+++ DOCUMENT PASSAGE

# Brushes for touch up.



## Honda (Aug 27, 2012)

Hi all, looking for recommendations for brushes to touch in stone chips and scratches, thanks for your time, appreciated!! :thumb:


----------



## chongo (Jun 7, 2014)

Just get some very fine Artists paint brushes, that's what I used today:thumb:


----------



## packard (Jun 8, 2009)

I use needles (domestic sewing) and tooth picks (am I too much of a nerd) or a very very fine artists brush.


----------



## dholdi (Oct 1, 2008)

I have a selection of brushes, but also find these quite useful.
http://www.ebay.co.uk/itm/Fine-Tip-...559925?hash=item4ad0606bf5:g:X4UAAOxyLm9S~h4o
I guess its whatever best fits the chip / scratch.


----------



## camerashy (Feb 9, 2014)

****tail sticks


----------



## dholdi (Oct 1, 2008)

camerashy said:


> ****tail sticks


Yes, have used those too, cant beat a Singapore Sling whilst filling stonechips on a sunny afternoon


----------



## ffrs1444 (Jun 7, 2008)

pound shops sell artist brush things, i use then throw away


----------



## Andy from Sandy (May 6, 2011)

++++++
+++ DATA SUPPLIED

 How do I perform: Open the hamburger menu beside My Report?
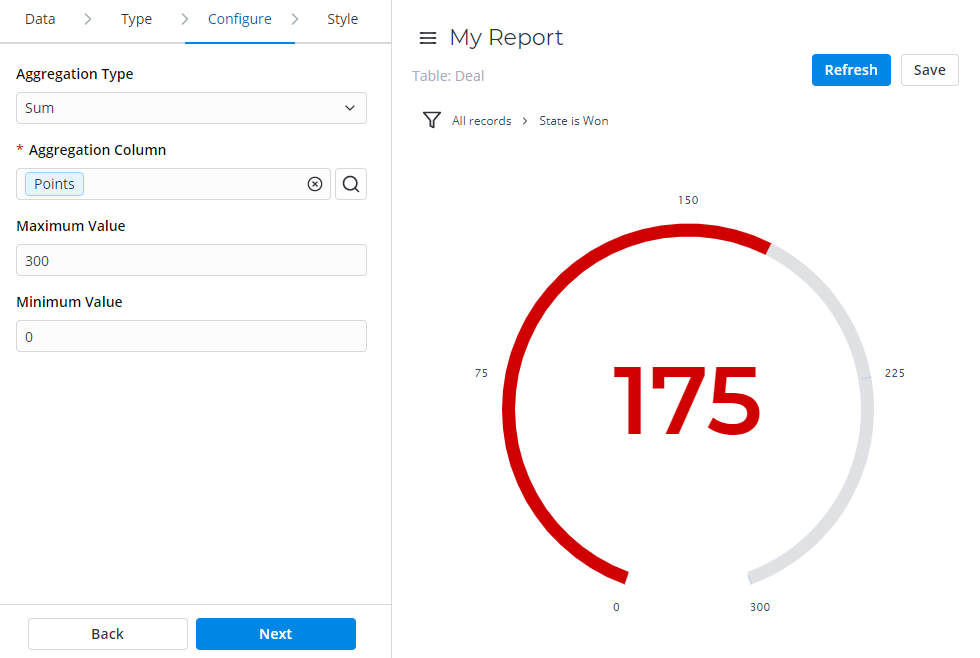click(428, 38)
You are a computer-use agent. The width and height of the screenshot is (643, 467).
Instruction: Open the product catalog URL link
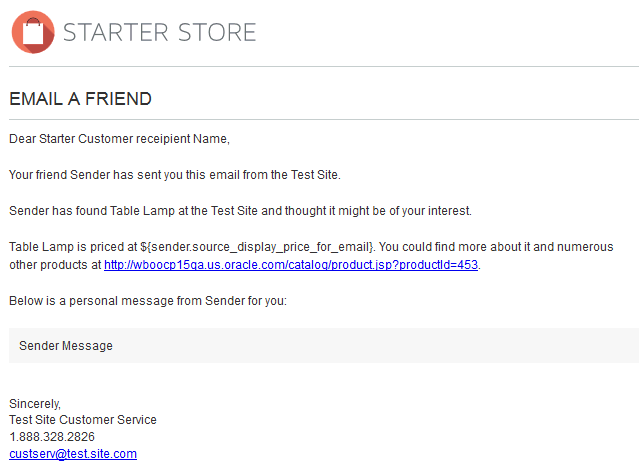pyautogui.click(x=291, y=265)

++++++
+++ DATA SUPPLIED

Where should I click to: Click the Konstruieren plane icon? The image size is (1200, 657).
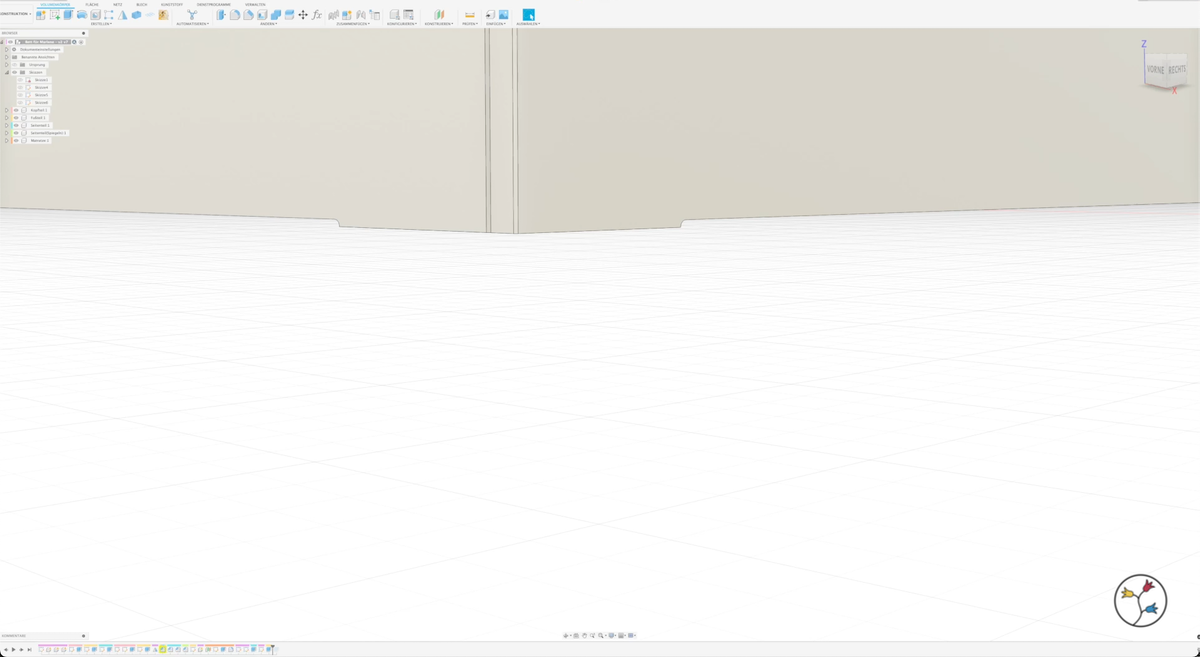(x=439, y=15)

++++++
+++ DATA SUPPLIED

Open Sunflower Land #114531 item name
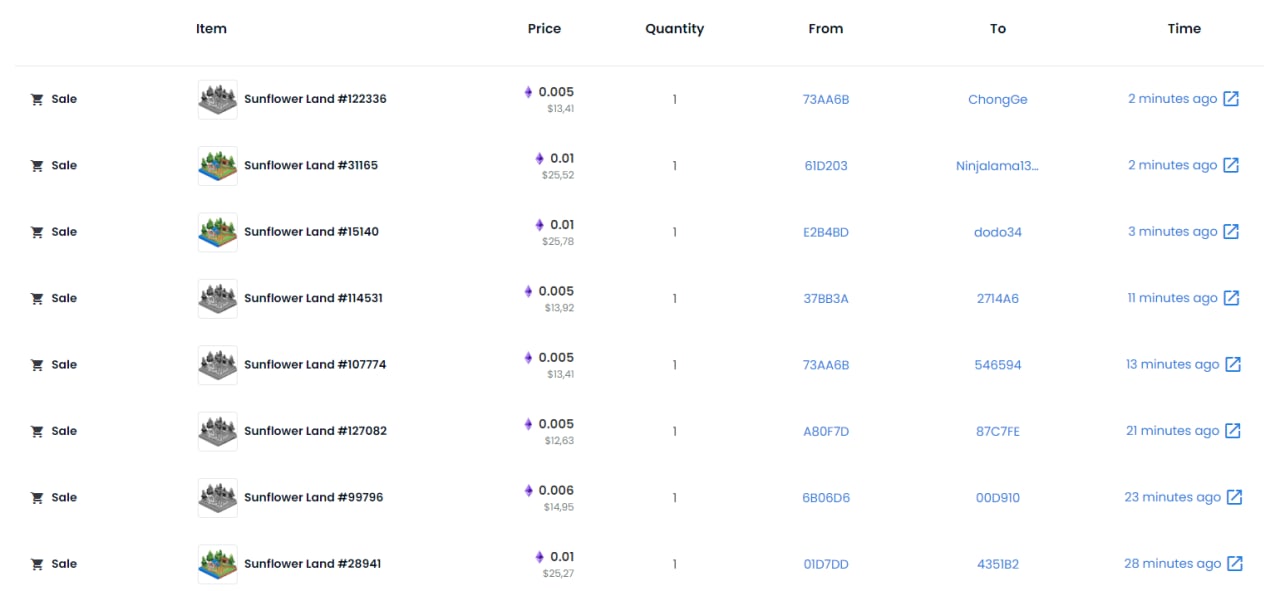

++++++

In the thread about touch-up brushes, answer these:
(a) Besides a very fine artists brush, what two things does packard use?
(b) Where does ffrs1444 say artist brushes can be bought, and what happens to them after use?
(c) What drink does dholdi name?

• **SOLUTION TO THIS PROBLEM**:
(a) Needles (domestic sewing) and tooth picks.
(b) Pound shops; ffrs1444 uses them and then throws them away.
(c) A Singapore Sling.